Thanks for your response Sceal. I know I can't get all my unmet needs met from my T. Yes, it is and has been very difficult to let him in and right now for whatever reason I seem to have pushed him back out. Right not I am already very attached to him. I am no dependent on him but very attached. I am very aware that when the therapy relationship does eventually end I will be heartbroken. My T has said that he thinks my attachment to him will lessen in time and that the therapy relationship won't be ending anytime soon but still. I know I can't stay in therapy forever.
I just need to know he cares and that he is a real person with real feelings. Logically I know this but cannot 'feel' it and/or integrate it. I think this is holding me back. Some might say it's resistance or me testing the boundaries I don't know.

Yes, you are also right about needing to bring it up. I guess I more wanted the books or research to support myself and figure out if it is a 'thing' with CPTSD clients or am I just resisting and putting up blocks.

malt2018

Quote from: Gromit on April 22, 2018, 06:57:47 AM
Matt, I find it hard to believe the good things my T says about me, at the back of my mind is, I suppose, my inner critic, saying 'yes, but....' Does that make sense? Or is it that your T does not say positive things about your achievements?

When I had a psychodynamic T I cannot recall deliberate positive statements being made about me but I was there as part of my training in psychodynamic counselling, I hadn't made the discoveries I have since, which brought me here.

I have been told to take problems with T to the T but I have problems doing that.
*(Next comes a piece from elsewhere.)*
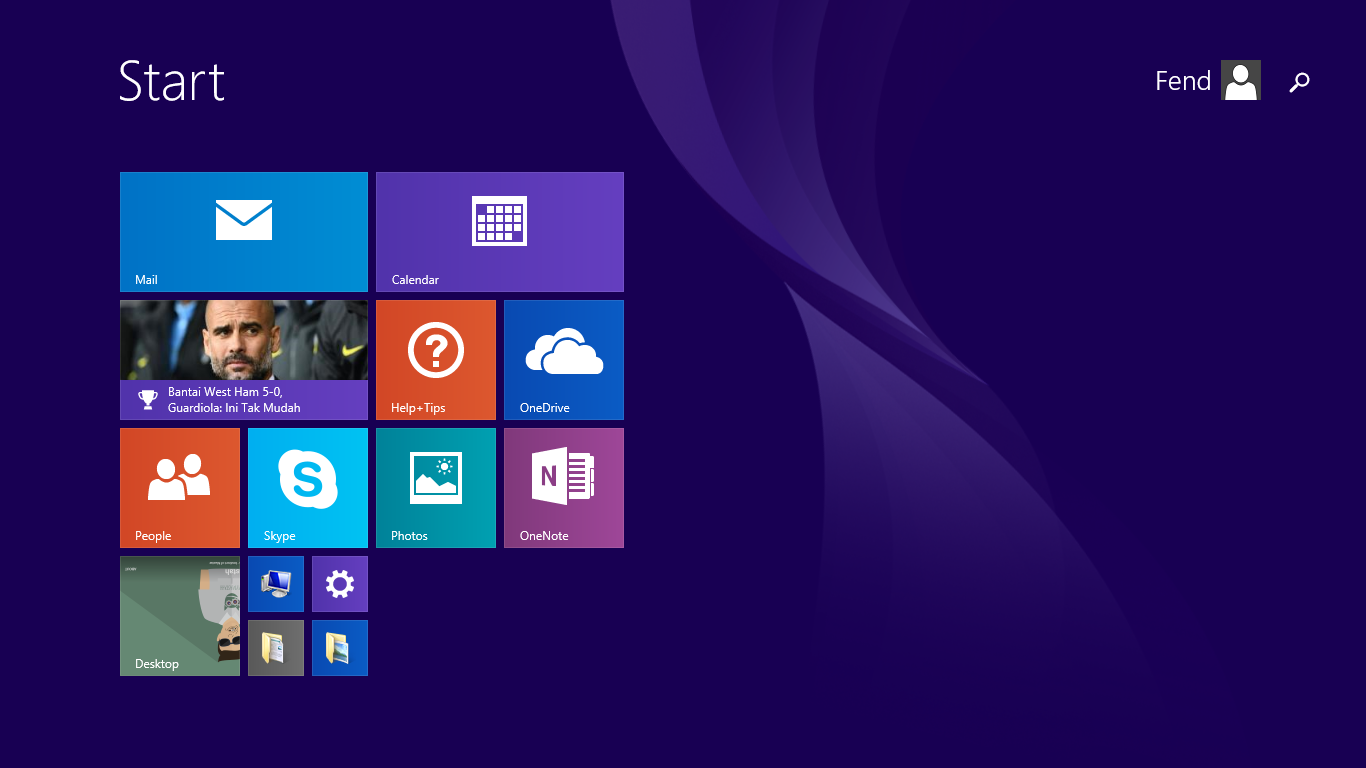Launch OneNote from its tile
There have been a few times when he has said positive things about me or my achievements but they are rare are far between.

Kizzie

Perhaps you can shop around a little bit and see if there might be another T that you click with better Malt?  We do have some info and searchable databases,  and a form that might be helpful in your search.   ;)   Most T's offer a free consultation. 

malt2018

Thanks Kizzie. I will take a look. I would like to try and work things through with this T first. At least give it a chance. He is always willing to listen and hear me and has made adjustments in the past. I guess most things I have brought up before this have been smaller and less significant. I have briefly touched on my thoughts on this in a roundabout way but not explicitly. I know I need to be more open and bring it up again.

One of the main reasons I am asking about research/reading material on CPTSD and therapist relationship is actually for my own benefit and peace of mind. I would like to reaffirm my belief that I do need more from him to trust him and build the therapy relationship. I'm not exactly sure what I mean by 'more' either. I think I mean just more relationship and two-way conversations etc. I find myself always watching out for what tools and techniques he is using etc. I have worked with him now for 2 years and made lots of progress in many areas. Intellectually I trust him but  I know underneath something is holding me back from being truly comfortable with him.

Rainagain

Hi Malt,

Could the underlying issue with your T be that you on some level feel its a scripted thing and not necessarily genuine?

I've had that before, its an awareness I think comes from being hypervigilant.

It could give you a vague sense that something is 'off' rather than threatening.